Здесь, на небольшой площадочке, в мутной от пыли синеве бабы набивали мешки горохом и волокли их к весам, от весов — к тете Дуне и Акимкиной матери, зашивать. В этой толкотне я не вижу дяди Сени, между людьми и мешками пробираюсь к тетке Пелагее. За шумом работы она никак не может расслышать и понять, что мне нужно. Когда поняла, указала, где искать дядю Сеню. Я бросился к нему и, показывая на Олю, зашептал, зачем она тут.

—Понятно...— задумчиво пробормотал он.— Макарыч на ссыпке. Бегите туда!

Ссыпка была далеко от пакгаузов, на речке Балаковке. Широкие, осадистые и высокие, как башни, амбары с двойными и тройными лестничными переходами стояли на берегу строгим порядком почти до Затона. Тут же был арендованный Горкиным амбар. Макарыча мы увидели в дверях. Он нас тоже заметил и торопливо пошел навстречу.

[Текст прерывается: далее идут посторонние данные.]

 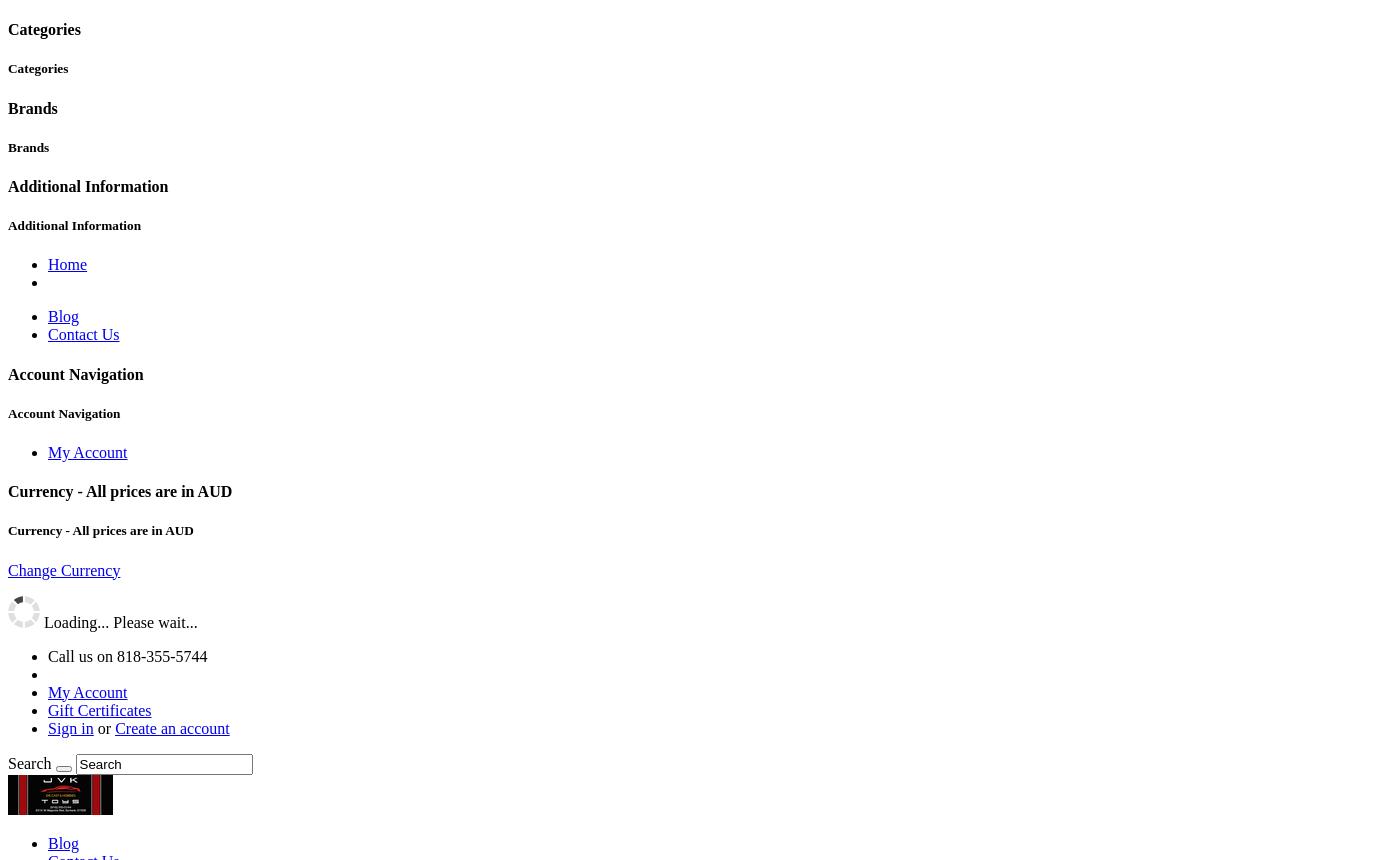 What do you see at coordinates (70, 726) in the screenshot?
I see `'Sign in'` at bounding box center [70, 726].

Что случилось? —Его глаза остановились на Оле.

Вы Павел Макарыч? — едва переводя дыхание, выговорила она, завернула полу бекеши, засунула руку под подкладку, порылась там и подала письмо.

Пока он читал, Оля торопливо говорила:

Тетечка просила передать вам на словах, что у нее нет никакой возможности одной управиться.

Конечно, конечно,— бормотал Макарыч, читая письмо. А дочитав, обратился к Оле: — Скажи своей тете так: я сделаю все сегодня ночью, а волноваться не разрешаю.

Оля повторила наказ и побежала.

Макарыч еще раз перечитал письмо и, разорвав его на узенькие полосочки, пустил по ветру.

—Вот что, Ромашка,— задумчиво посмотрел он на меня,— беги домой, умойся, пусть бабаня достанет тебе все чистое. Оденься и жди меня. Приеду — на Самарскую тебя пошлю.

18

Ночь холодная, мозглая, черная. Порывистый ветер рвет полы поддевки, подшибает ноги, но я уже бегу по Самарской. Как и в прошлый раз, дверь мне открыла Оля.

—Тише!—тревожно прошептала она и, схватив меня за рукав, потянула за собой.

В коридоре на подоконнике помигивал ночничок. Оля подбежала к нему, погасила. Вернулась ко мне и снова схватила за руку:

—На кухню пойдем. У тети Нади ротмистр Углянский чай с печеньем пьет.

В кухне просторно, светло, горит висячая лампа, и отсветы от нее красновато сверкают на медных кастрюлях, расставленных по полкам над кафельной плитой.

—Ну? — Ольга вопросительно посмотрела на меня.— Ты что-нибудь принес тетечке?

Макарыч дал мне газету и велел как можно скорее доставить ее Надежде Александровне.

Я вытащил ее из кармана и протянул Оле.